What is needed -
Without altering anything, repeat each of the records.

Stored records -
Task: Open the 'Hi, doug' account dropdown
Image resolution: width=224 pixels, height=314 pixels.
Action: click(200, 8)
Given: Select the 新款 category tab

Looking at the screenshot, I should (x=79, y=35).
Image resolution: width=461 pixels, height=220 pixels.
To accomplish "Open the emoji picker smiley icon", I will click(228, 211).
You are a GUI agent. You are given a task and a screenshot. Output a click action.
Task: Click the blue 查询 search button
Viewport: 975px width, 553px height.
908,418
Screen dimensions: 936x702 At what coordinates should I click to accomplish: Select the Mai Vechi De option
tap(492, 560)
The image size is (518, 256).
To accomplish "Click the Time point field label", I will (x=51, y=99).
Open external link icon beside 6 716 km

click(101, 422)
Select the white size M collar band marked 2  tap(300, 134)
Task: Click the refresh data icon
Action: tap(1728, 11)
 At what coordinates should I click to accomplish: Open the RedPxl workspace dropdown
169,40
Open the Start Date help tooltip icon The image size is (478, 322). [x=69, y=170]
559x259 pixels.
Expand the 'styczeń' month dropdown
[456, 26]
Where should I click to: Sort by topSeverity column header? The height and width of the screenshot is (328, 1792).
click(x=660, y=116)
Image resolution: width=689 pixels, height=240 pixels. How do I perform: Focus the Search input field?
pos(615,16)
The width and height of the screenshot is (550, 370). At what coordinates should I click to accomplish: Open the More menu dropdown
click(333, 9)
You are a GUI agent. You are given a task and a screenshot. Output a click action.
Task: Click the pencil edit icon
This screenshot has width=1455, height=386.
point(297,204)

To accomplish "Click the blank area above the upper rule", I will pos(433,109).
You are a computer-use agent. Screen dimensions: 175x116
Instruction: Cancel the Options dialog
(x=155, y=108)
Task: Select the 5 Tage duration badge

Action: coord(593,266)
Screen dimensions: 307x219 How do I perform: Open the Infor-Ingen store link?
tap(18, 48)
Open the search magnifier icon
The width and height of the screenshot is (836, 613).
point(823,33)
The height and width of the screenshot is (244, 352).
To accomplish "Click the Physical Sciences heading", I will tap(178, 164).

The completed task -
Task: Open the 'Hi, doug' account dropdown
Image resolution: width=224 pixels, height=314 pixels.
Action: click(200, 8)
Given: Select the 新款 category tab

Looking at the screenshot, I should (x=79, y=35).
Image resolution: width=461 pixels, height=220 pixels.
To accomplish "Open the emoji picker smiley icon", I will click(228, 211).
You are a GUI agent. You are given a task and a screenshot. Output a click action.
Task: Click the blue 查询 search button
Viewport: 975px width, 553px height.
908,418
Screen dimensions: 936x702 At what coordinates should I click to accomplish: Select the Mai Vechi De option
tap(492, 560)
The image size is (518, 256).
To accomplish "Click the Time point field label", I will (x=51, y=99).
Open external link icon beside 6 716 km

click(101, 422)
Select the white size M collar band marked 2  tap(300, 134)
Task: Click the refresh data icon
Action: tap(1728, 11)
 At what coordinates should I click to accomplish: Open the RedPxl workspace dropdown
169,40
Open the Start Date help tooltip icon The image size is (478, 322). [x=69, y=170]
559x259 pixels.
Expand the 'styczeń' month dropdown
[456, 26]
Where should I click to: Sort by topSeverity column header? The height and width of the screenshot is (328, 1792).
click(x=660, y=116)
Image resolution: width=689 pixels, height=240 pixels. How do I perform: Focus the Search input field?
pos(615,16)
The width and height of the screenshot is (550, 370). At what coordinates should I click to accomplish: Open the More menu dropdown
click(333, 9)
You are a GUI agent. You are given a task and a screenshot. Output a click action.
Task: Click the pencil edit icon
This screenshot has width=1455, height=386.
point(297,204)

To accomplish "Click the blank area above the upper rule", I will pos(433,109).
You are a computer-use agent. Screen dimensions: 175x116
Instruction: Cancel the Options dialog
(x=155, y=108)
Task: Select the 5 Tage duration badge

Action: coord(593,266)
Screen dimensions: 307x219 How do I perform: Open the Infor-Ingen store link?
tap(18, 48)
Open the search magnifier icon
The width and height of the screenshot is (836, 613).
point(823,33)
The height and width of the screenshot is (244, 352).
To accomplish "Click the Physical Sciences heading", I will tap(178, 164).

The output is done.